* _WHAT THE TASK REQUIRES_
The whole of the data is to be reproduced exactly.

* _DATA SECTION_

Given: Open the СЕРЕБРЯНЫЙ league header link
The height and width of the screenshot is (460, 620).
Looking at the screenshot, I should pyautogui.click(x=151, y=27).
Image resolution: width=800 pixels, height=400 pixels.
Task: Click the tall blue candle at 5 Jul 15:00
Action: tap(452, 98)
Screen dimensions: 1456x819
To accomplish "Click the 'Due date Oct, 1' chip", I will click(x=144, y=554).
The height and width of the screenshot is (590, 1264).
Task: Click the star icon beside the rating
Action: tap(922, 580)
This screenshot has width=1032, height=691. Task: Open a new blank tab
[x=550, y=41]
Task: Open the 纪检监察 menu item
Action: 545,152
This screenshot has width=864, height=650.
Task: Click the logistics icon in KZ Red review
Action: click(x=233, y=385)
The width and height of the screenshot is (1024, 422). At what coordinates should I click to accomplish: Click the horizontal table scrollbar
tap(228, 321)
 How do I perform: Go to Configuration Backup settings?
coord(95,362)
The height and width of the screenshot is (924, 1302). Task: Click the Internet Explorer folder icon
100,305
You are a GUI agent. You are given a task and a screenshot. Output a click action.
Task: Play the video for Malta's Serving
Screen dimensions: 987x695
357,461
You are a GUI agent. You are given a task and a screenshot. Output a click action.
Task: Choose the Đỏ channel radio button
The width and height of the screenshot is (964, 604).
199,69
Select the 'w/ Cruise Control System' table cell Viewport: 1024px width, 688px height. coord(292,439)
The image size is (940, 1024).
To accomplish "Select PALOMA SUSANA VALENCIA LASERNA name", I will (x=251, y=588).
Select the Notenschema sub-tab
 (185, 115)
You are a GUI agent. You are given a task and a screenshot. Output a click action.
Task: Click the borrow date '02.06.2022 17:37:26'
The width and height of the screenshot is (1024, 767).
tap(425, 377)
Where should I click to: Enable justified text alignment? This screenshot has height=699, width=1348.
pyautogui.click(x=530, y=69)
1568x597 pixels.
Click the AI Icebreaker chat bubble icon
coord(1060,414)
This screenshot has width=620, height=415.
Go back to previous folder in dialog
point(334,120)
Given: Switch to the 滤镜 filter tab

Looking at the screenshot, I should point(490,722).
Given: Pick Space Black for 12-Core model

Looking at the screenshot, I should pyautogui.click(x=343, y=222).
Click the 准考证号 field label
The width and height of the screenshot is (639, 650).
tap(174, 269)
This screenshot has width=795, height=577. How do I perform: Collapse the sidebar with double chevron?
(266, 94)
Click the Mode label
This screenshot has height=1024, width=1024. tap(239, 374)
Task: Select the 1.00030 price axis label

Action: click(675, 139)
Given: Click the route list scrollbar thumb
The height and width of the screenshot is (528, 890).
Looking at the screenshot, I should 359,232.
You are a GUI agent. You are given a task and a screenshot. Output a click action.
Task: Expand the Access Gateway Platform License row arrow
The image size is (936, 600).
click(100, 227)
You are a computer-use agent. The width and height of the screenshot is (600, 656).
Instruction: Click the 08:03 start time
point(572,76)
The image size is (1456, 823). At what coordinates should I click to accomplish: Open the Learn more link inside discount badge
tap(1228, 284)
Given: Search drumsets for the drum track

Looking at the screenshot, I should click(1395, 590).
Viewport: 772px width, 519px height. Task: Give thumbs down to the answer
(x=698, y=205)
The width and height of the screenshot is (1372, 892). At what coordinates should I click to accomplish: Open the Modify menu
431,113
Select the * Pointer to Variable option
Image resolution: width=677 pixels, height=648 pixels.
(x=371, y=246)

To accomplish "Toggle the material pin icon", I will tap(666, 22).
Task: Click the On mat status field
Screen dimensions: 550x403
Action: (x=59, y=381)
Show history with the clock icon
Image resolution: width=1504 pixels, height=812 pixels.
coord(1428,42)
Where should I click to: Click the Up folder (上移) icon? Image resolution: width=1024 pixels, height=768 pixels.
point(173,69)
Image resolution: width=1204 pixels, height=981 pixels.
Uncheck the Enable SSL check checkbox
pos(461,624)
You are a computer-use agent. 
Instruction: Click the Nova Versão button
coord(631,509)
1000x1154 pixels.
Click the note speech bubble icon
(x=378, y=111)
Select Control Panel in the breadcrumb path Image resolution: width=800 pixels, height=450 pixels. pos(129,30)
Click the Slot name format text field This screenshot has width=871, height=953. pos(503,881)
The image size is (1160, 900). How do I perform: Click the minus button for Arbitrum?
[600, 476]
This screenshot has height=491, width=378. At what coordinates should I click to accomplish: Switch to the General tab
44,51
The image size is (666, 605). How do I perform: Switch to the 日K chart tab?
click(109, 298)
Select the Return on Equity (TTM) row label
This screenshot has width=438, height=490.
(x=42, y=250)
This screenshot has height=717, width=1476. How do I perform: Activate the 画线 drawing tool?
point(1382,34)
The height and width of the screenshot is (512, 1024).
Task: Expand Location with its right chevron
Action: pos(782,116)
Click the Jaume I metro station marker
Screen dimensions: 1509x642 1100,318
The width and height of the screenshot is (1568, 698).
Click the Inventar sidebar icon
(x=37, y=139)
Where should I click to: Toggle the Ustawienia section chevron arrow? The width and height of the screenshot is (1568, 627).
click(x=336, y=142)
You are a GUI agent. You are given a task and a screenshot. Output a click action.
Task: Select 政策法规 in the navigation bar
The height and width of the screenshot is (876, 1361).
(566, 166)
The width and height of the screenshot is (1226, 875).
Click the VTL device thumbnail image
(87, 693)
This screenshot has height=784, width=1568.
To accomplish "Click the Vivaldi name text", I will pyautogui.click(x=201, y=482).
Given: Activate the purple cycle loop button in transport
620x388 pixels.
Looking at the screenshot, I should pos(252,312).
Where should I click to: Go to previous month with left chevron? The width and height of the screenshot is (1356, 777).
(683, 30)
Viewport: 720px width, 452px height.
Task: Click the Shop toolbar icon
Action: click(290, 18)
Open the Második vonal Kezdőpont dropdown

* _YOUR SOLUTION_
Given: Open the СЕРЕБРЯНЫЙ league header link
The height and width of the screenshot is (460, 620).
Looking at the screenshot, I should pyautogui.click(x=151, y=27).
Image resolution: width=800 pixels, height=400 pixels.
Task: Click the tall blue candle at 5 Jul 15:00
Action: tap(452, 98)
Screen dimensions: 1456x819
To accomplish "Click the 'Due date Oct, 1' chip", I will click(x=144, y=554).
The height and width of the screenshot is (590, 1264).
Task: Click the star icon beside the rating
Action: tap(922, 580)
This screenshot has width=1032, height=691. Task: Open a new blank tab
[x=550, y=41]
Task: Open the 纪检监察 menu item
Action: 545,152
This screenshot has width=864, height=650.
Task: Click the logistics icon in KZ Red review
Action: click(x=233, y=385)
The width and height of the screenshot is (1024, 422). At what coordinates should I click to accomplish: Click the horizontal table scrollbar
tap(228, 321)
 How do I perform: Go to Configuration Backup settings?
coord(95,362)
The height and width of the screenshot is (924, 1302). Task: Click the Internet Explorer folder icon
100,305
You are a GUI agent. You are given a task and a screenshot. Output a click action.
Task: Play the video for Malta's Serving
Screen dimensions: 987x695
357,461
You are a GUI agent. You are given a task and a screenshot. Output a click action.
Task: Choose the Đỏ channel radio button
The width and height of the screenshot is (964, 604).
199,69
Select the 'w/ Cruise Control System' table cell Viewport: 1024px width, 688px height. coord(292,439)
The image size is (940, 1024).
To accomplish "Select PALOMA SUSANA VALENCIA LASERNA name", I will (x=251, y=588).
Select the Notenschema sub-tab
 (185, 115)
You are a GUI agent. You are given a task and a screenshot. Output a click action.
Task: Click the borrow date '02.06.2022 17:37:26'
The width and height of the screenshot is (1024, 767).
tap(425, 377)
Where should I click to: Enable justified text alignment? This screenshot has height=699, width=1348.
pyautogui.click(x=530, y=69)
1568x597 pixels.
Click the AI Icebreaker chat bubble icon
coord(1060,414)
This screenshot has width=620, height=415.
Go back to previous folder in dialog
point(334,120)
Given: Switch to the 滤镜 filter tab

Looking at the screenshot, I should point(490,722).
Given: Pick Space Black for 12-Core model

Looking at the screenshot, I should pyautogui.click(x=343, y=222).
Click the 准考证号 field label
The width and height of the screenshot is (639, 650).
tap(174, 269)
This screenshot has width=795, height=577. How do I perform: Collapse the sidebar with double chevron?
(266, 94)
Click the Mode label
This screenshot has height=1024, width=1024. tap(239, 374)
Task: Select the 1.00030 price axis label

Action: click(675, 139)
Given: Click the route list scrollbar thumb
The height and width of the screenshot is (528, 890).
Looking at the screenshot, I should 359,232.
You are a GUI agent. You are given a task and a screenshot. Output a click action.
Task: Expand the Access Gateway Platform License row arrow
The image size is (936, 600).
click(100, 227)
You are a computer-use agent. The width and height of the screenshot is (600, 656).
Instruction: Click the 08:03 start time
point(572,76)
The image size is (1456, 823). At what coordinates should I click to accomplish: Open the Learn more link inside discount badge
tap(1228, 284)
Given: Search drumsets for the drum track

Looking at the screenshot, I should click(1395, 590).
Viewport: 772px width, 519px height. Task: Give thumbs down to the answer
(x=698, y=205)
The width and height of the screenshot is (1372, 892). At what coordinates should I click to accomplish: Open the Modify menu
431,113
Select the * Pointer to Variable option
Image resolution: width=677 pixels, height=648 pixels.
(x=371, y=246)

To accomplish "Toggle the material pin icon", I will tap(666, 22).
Task: Click the On mat status field
Screen dimensions: 550x403
Action: (x=59, y=381)
Show history with the clock icon
Image resolution: width=1504 pixels, height=812 pixels.
coord(1428,42)
Where should I click to: Click the Up folder (上移) icon? Image resolution: width=1024 pixels, height=768 pixels.
point(173,69)
Image resolution: width=1204 pixels, height=981 pixels.
Uncheck the Enable SSL check checkbox
pos(461,624)
You are a computer-use agent. 
Instruction: Click the Nova Versão button
coord(631,509)
1000x1154 pixels.
Click the note speech bubble icon
(x=378, y=111)
Select Control Panel in the breadcrumb path Image resolution: width=800 pixels, height=450 pixels. pos(129,30)
Click the Slot name format text field This screenshot has width=871, height=953. pos(503,881)
The image size is (1160, 900). How do I perform: Click the minus button for Arbitrum?
[600, 476]
This screenshot has height=491, width=378. At what coordinates should I click to accomplish: Switch to the General tab
44,51
The image size is (666, 605). How do I perform: Switch to the 日K chart tab?
click(109, 298)
Select the Return on Equity (TTM) row label
This screenshot has width=438, height=490.
(x=42, y=250)
This screenshot has height=717, width=1476. How do I perform: Activate the 画线 drawing tool?
point(1382,34)
The height and width of the screenshot is (512, 1024).
Task: Expand Location with its right chevron
Action: pos(782,116)
Click the Jaume I metro station marker
Screen dimensions: 1509x642 1100,318
The width and height of the screenshot is (1568, 698).
Click the Inventar sidebar icon
(x=37, y=139)
Where should I click to: Toggle the Ustawienia section chevron arrow? The width and height of the screenshot is (1568, 627).
click(x=336, y=142)
You are a GUI agent. You are given a task and a screenshot. Output a click action.
Task: Select 政策法规 in the navigation bar
The height and width of the screenshot is (876, 1361).
(566, 166)
The width and height of the screenshot is (1226, 875).
Click the VTL device thumbnail image
(87, 693)
This screenshot has height=784, width=1568.
To accomplish "Click the Vivaldi name text", I will pyautogui.click(x=201, y=482).
Given: Activate the purple cycle loop button in transport
620x388 pixels.
Looking at the screenshot, I should pos(252,312).
Where should I click to: Go to previous month with left chevron? The width and height of the screenshot is (1356, 777).
(683, 30)
Viewport: 720px width, 452px height.
Task: Click the Shop toolbar icon
Action: click(290, 18)
Open the Második vonal Kezdőpont dropdown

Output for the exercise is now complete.